Because it’s all happening too fast.
I already feel like I am counting days til he leaves us and my heart is breaking.
First the license. Then the college visits began. Then the SATs. Now the buying of the car, with more college visits on the horizon. National Honor Society induction. Junior year finals approaching. Senior pictures about to be taken.
This kid. This no-longer-a-boy. This young man.
He makes me so proud every day. He annoys the crap out of me. He makes me laugh. He misses the bus sometimes and I am secretly so happy when he does because I get another chance to chat with him, one on one, as we drive the 15-20 minutes to school. We have great conversations.
Also secretly, I will miss the chance to have these conversations once he does have his own car.
And not so secretly, I will desperately miss him when he goes off to college. What will our lives be like when he is not here every day? What will it be like when I don’t have to scream his name up the stairs because he is playing video games with his noise-cancelling headphones on? What will it be like when I get home from my morning workout and he is not there in kitchen drinking a protein shake or eating a Clif bar while I drink my coffee before he goes to catch the bus?
Some of these moments are precious and some of them…uh, less so…but I will miss all of them when he goes.
And yet, he will go. And he will continue to make me proud every day. And annoy me. And make me laugh.
I will text him every day and want to know what’s going on with his life as I will no longer be privy to the day to day details. Hopefully he’ll answer often.
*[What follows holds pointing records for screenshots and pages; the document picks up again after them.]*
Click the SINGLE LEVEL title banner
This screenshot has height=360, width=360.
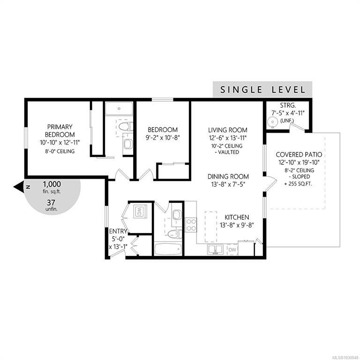[x=262, y=89]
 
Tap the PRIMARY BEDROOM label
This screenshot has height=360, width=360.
[x=60, y=130]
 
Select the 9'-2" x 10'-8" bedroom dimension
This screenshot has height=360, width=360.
[x=163, y=138]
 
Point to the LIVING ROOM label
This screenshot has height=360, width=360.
[x=228, y=130]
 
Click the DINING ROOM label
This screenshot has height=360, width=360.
[x=228, y=176]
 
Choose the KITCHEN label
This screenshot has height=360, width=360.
[x=236, y=217]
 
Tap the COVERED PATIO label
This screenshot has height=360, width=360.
[x=299, y=155]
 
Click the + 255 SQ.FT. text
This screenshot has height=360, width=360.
[x=298, y=184]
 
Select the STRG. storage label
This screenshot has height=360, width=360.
[x=288, y=105]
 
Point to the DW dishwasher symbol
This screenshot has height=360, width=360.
[x=232, y=250]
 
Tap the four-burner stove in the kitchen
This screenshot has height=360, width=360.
[x=191, y=225]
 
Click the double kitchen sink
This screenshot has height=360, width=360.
[x=215, y=249]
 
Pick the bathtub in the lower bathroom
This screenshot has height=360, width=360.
[x=168, y=249]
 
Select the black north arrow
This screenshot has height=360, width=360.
[x=19, y=187]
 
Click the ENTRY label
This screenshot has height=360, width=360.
[x=118, y=231]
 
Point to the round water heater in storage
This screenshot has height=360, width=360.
[x=272, y=121]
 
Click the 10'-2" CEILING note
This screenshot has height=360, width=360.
[x=227, y=146]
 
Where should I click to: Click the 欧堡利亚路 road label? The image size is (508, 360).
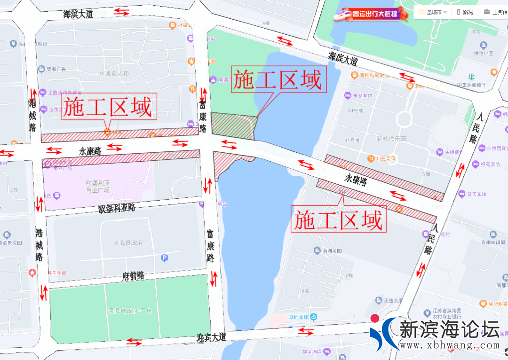(117, 208)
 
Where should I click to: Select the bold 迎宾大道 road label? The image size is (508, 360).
(211, 337)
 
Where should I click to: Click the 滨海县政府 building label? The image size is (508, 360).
(128, 243)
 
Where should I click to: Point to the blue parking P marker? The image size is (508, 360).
(164, 258)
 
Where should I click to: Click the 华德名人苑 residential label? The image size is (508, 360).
(114, 74)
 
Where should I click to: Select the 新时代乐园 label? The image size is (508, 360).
(391, 139)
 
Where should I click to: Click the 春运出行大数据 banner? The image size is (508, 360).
(370, 15)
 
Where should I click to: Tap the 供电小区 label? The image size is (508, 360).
(483, 53)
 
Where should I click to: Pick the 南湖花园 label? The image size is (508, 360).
(332, 251)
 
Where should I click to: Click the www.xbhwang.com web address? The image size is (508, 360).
(449, 345)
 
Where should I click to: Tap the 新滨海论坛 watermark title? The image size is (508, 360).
(449, 329)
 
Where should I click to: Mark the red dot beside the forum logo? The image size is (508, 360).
(375, 318)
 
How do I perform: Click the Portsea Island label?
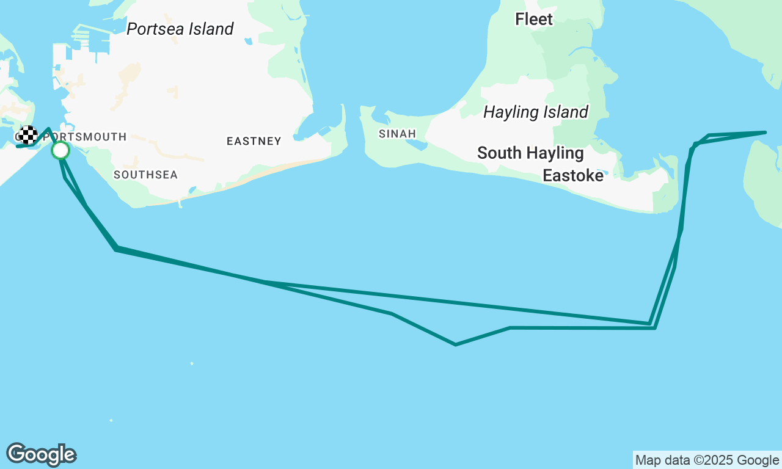[x=180, y=29]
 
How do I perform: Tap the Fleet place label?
[x=534, y=19]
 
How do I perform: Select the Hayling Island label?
[x=536, y=112]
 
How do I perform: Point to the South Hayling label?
[x=530, y=153]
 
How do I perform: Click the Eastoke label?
[x=573, y=176]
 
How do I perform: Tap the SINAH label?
[x=397, y=134]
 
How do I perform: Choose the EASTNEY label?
[x=254, y=141]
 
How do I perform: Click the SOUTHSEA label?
[x=146, y=175]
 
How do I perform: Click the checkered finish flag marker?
[x=27, y=135]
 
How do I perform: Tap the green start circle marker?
[x=60, y=150]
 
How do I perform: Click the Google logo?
[x=42, y=454]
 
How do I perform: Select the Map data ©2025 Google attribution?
[x=707, y=460]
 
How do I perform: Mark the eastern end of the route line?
[x=765, y=132]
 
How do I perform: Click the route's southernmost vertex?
[x=456, y=344]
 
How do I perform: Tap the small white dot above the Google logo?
[x=111, y=420]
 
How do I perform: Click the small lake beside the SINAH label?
[x=417, y=144]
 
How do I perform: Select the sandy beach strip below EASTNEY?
[x=275, y=172]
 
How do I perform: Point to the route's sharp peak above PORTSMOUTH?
[x=48, y=129]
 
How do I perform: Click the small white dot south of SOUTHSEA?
[x=192, y=363]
Hopefully he’ll come home sometimes and still sit on the couch with us and watch our favorite shows. Hopefully he’ll still want to play some Yahtzee or Scattergories with us when he is home.
I can only watch and wait and sometimes cry as I anticipate him going, hoping with futility that time will slow down during the next year-and-a-couple-of-months.
But I am confident that I’ve done my job. I’ve prepared him to go out into the world and be a good person, and his core personality of kindness, geniality, and sarcastic humor (once you know him well enough) will not change. He’ll develop some new habits and characteristics; he’ll make mistakes; he’ll try new things and sometimes succeed and sometimes fail.
And my heart will continue to break even as I cheer him on in his independence. This, for me, is the hardest part of parenting. You prepare them to say goodbye and go off on their own and you watch them go and they take a large part of your heart with them when they do.
That’s the job.
And so we car shop.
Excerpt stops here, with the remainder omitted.